DATA RECORDS ->
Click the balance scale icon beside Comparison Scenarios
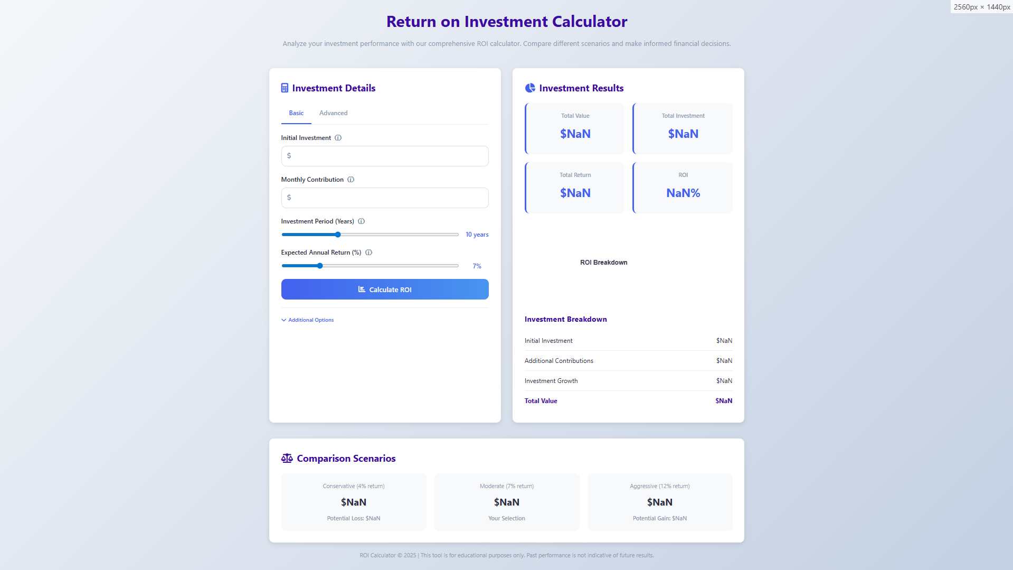Screen dimensions: 1013x570 [287, 459]
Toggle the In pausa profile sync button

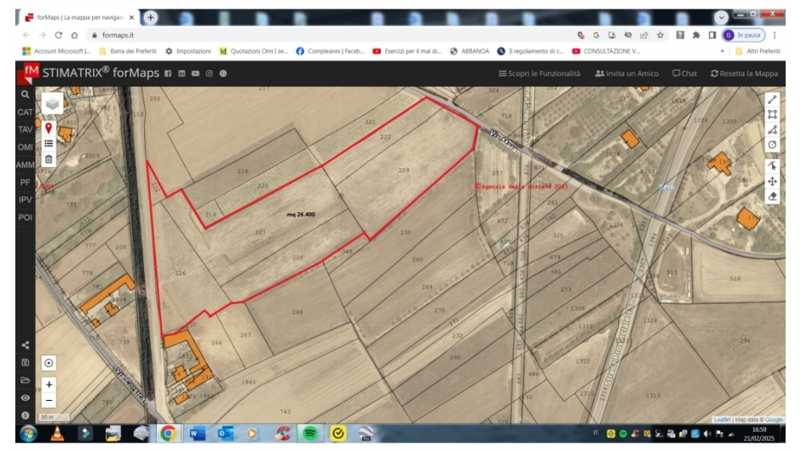pos(743,35)
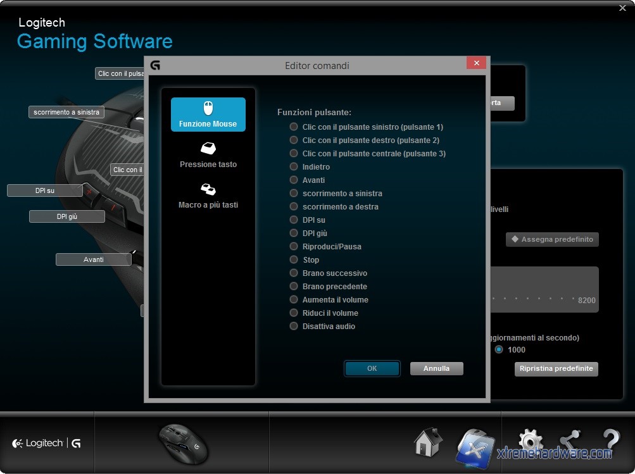Open help question mark icon
The width and height of the screenshot is (635, 474).
pos(610,441)
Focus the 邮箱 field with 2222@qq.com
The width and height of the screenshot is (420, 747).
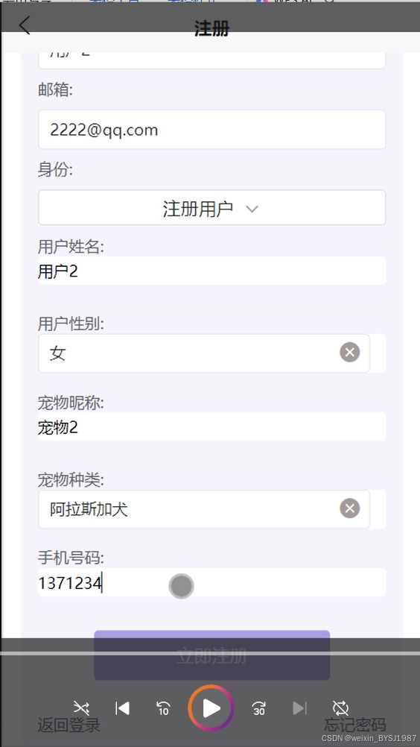(211, 130)
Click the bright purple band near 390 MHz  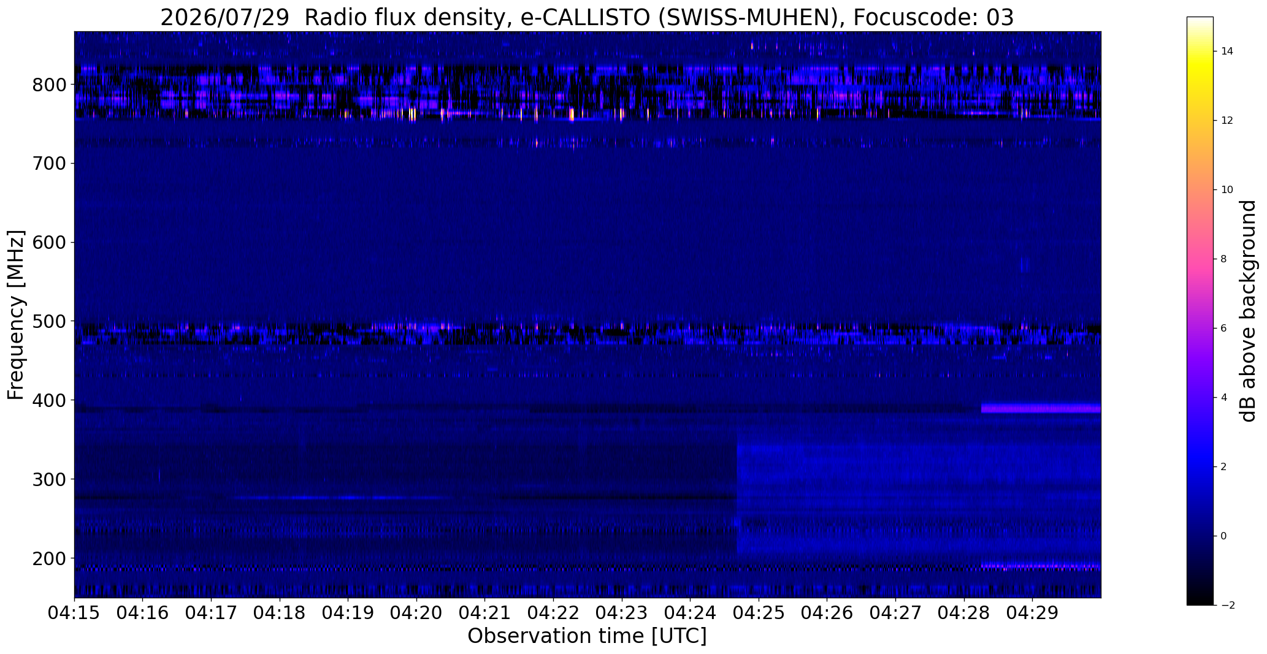click(1041, 408)
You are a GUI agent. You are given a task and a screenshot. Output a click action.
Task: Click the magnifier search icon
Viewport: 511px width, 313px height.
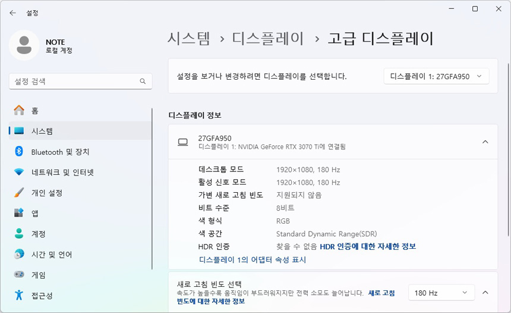[143, 82]
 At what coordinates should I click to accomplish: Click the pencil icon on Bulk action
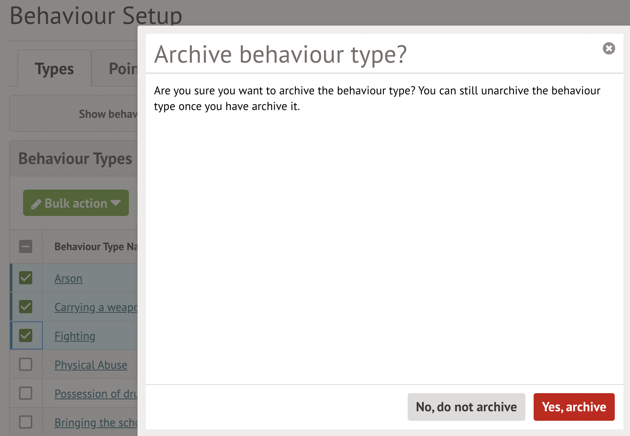36,204
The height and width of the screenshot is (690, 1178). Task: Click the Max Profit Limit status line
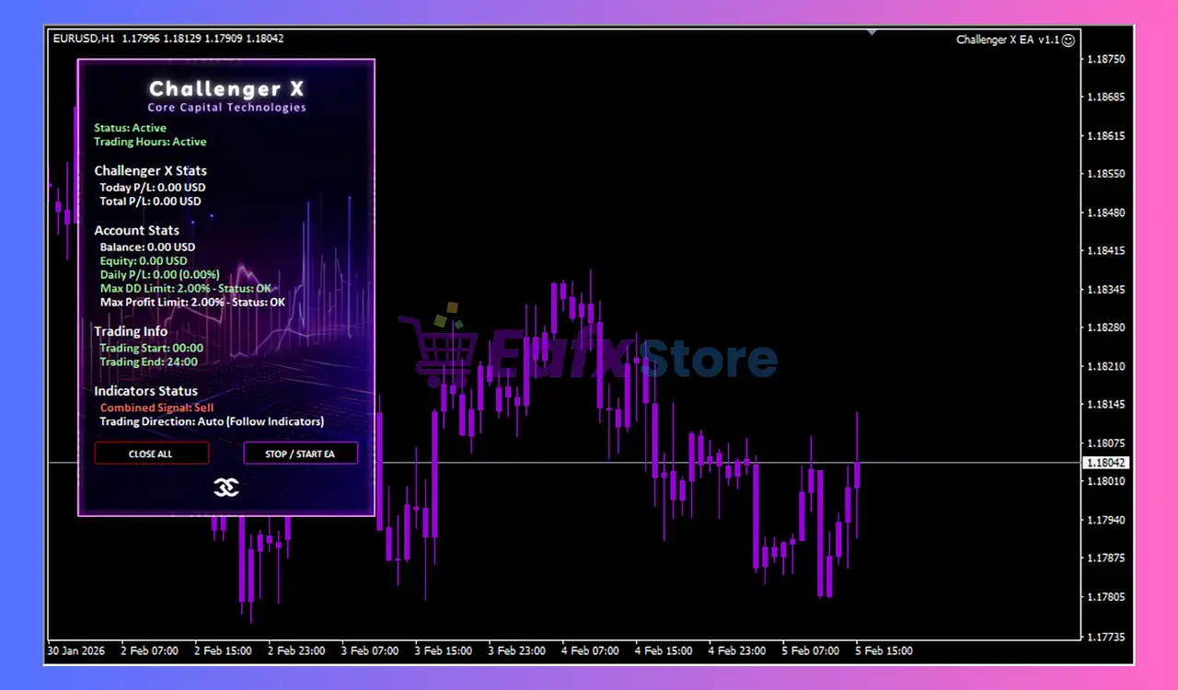192,302
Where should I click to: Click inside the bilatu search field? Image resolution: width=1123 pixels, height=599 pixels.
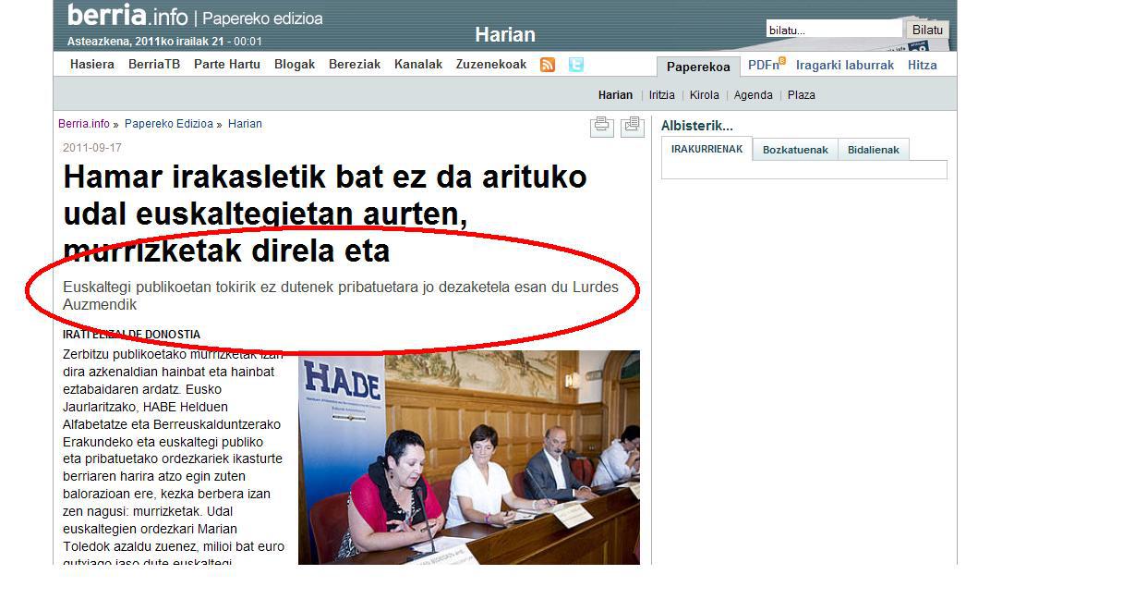[833, 31]
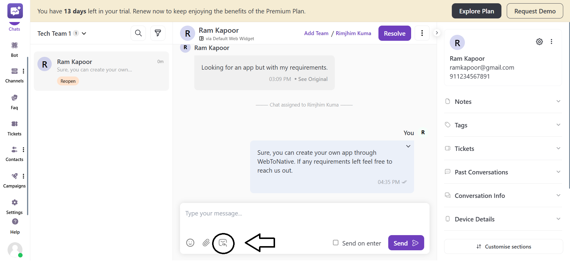Open the chat filter icon
Screen dimensions: 570x261
158,33
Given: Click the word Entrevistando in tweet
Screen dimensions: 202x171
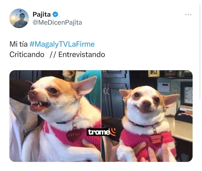Looking at the screenshot, I should tap(82, 54).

TASK TO COMPLETE -> Only the lines from the one containing "Viewport: 511px width, 313px height." to the end of the listing belong in the answer, exactly as they stand and with no pictures.

RESPONSE ->
Viewport: 511px width, 313px height.
[143, 82]
 At what coordinates should I click to accomplish: Click the pencil icon on Bulk action
36,204
The height and width of the screenshot is (690, 1178). Task: Click the Max Profit Limit status line
192,302
Where should I click to: Click inside the bilatu search field? Image resolution: width=1123 pixels, height=599 pixels.
[833, 31]
Open the chat filter icon
Screen dimensions: 570x261
158,33
Given: Click the word Entrevistando in tweet
Screen dimensions: 202x171
Looking at the screenshot, I should tap(82, 54).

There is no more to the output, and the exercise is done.